**BRIEF**
Locate "Task: Open the البحث search menu item" in the records below, then copy its line and every following line exactly, without the pictures.

**RAW DATA**
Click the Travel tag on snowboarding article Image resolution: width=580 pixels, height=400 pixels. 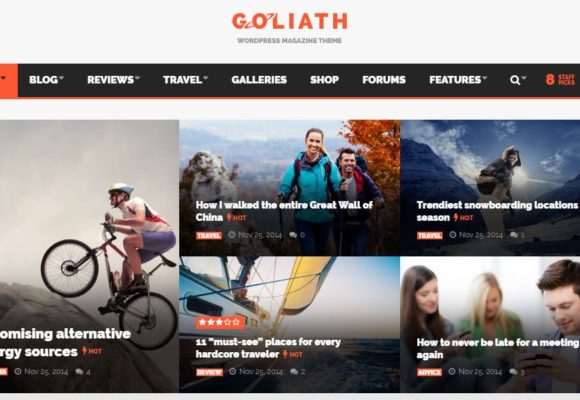[x=429, y=235]
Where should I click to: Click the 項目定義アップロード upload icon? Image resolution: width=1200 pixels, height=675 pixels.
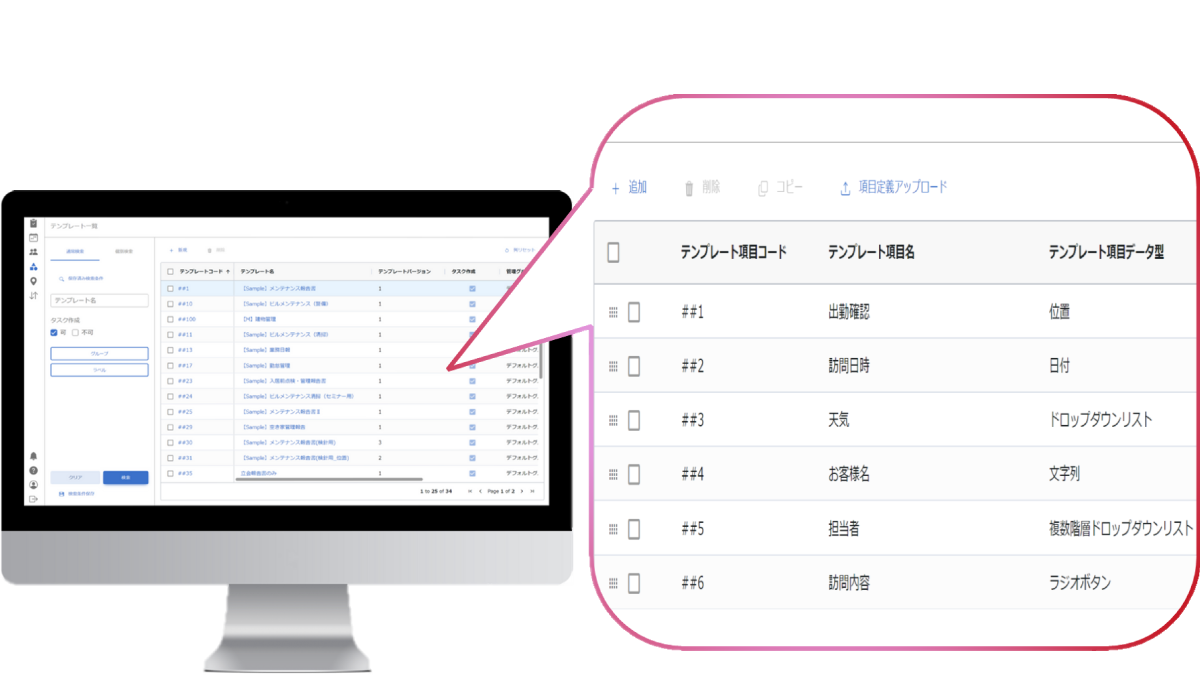[x=845, y=188]
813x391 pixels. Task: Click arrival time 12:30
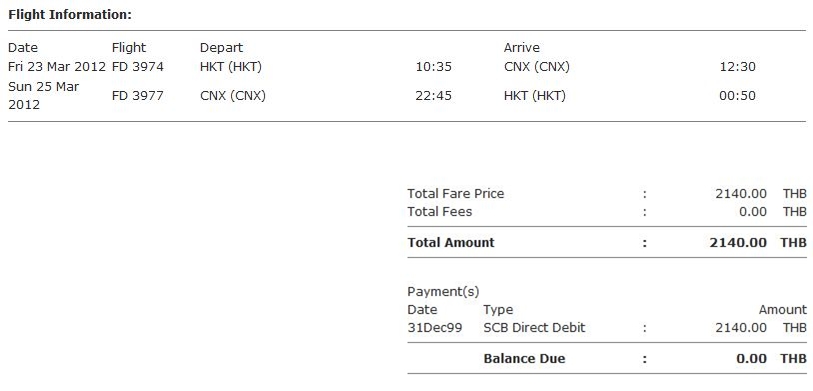737,67
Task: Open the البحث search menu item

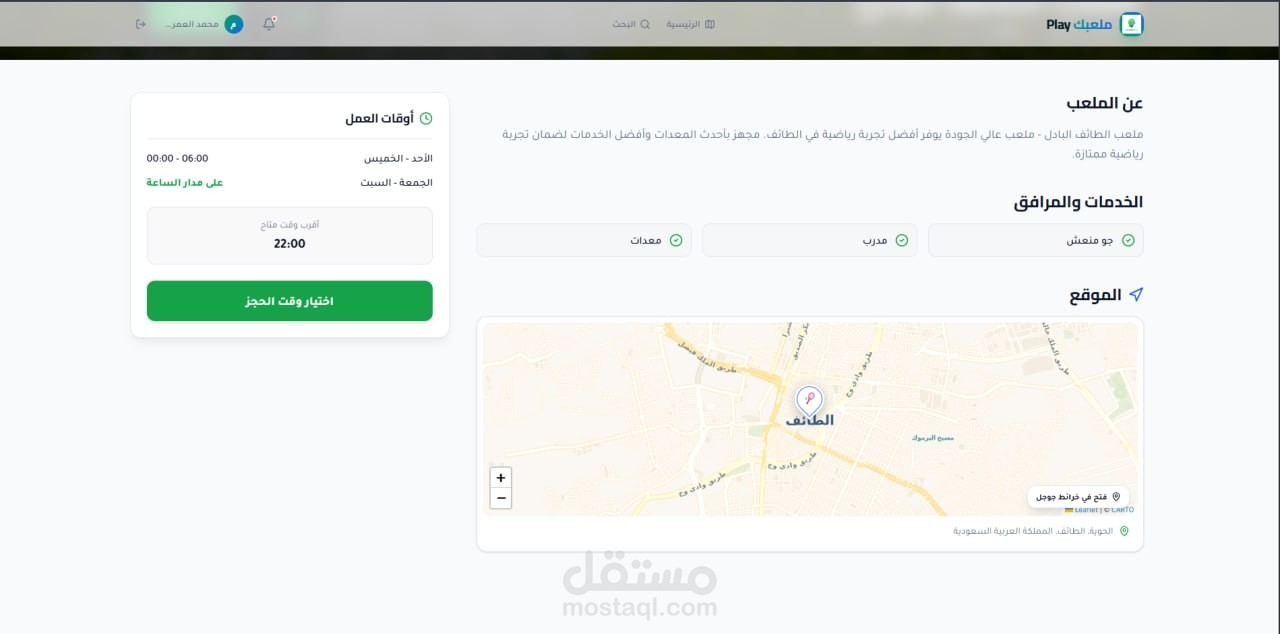Action: pos(631,24)
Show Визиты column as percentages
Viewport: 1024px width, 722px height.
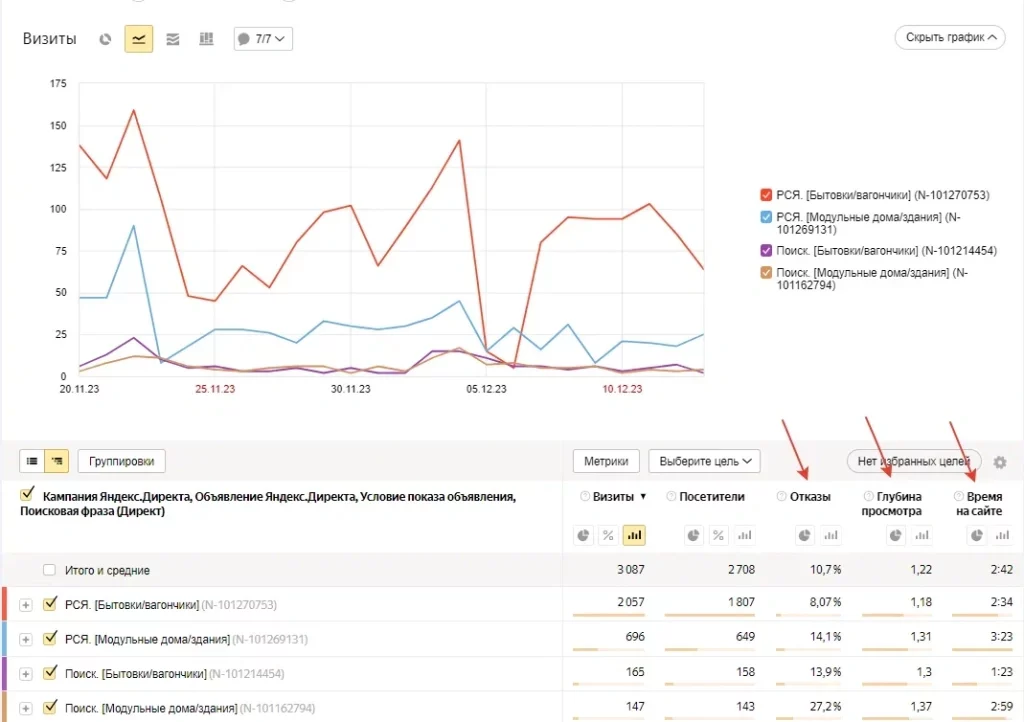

**COMPLETED TASK**
Task: Open the البحث search menu item

Action: pos(631,24)
Show Визиты column as percentages
Viewport: 1024px width, 722px height.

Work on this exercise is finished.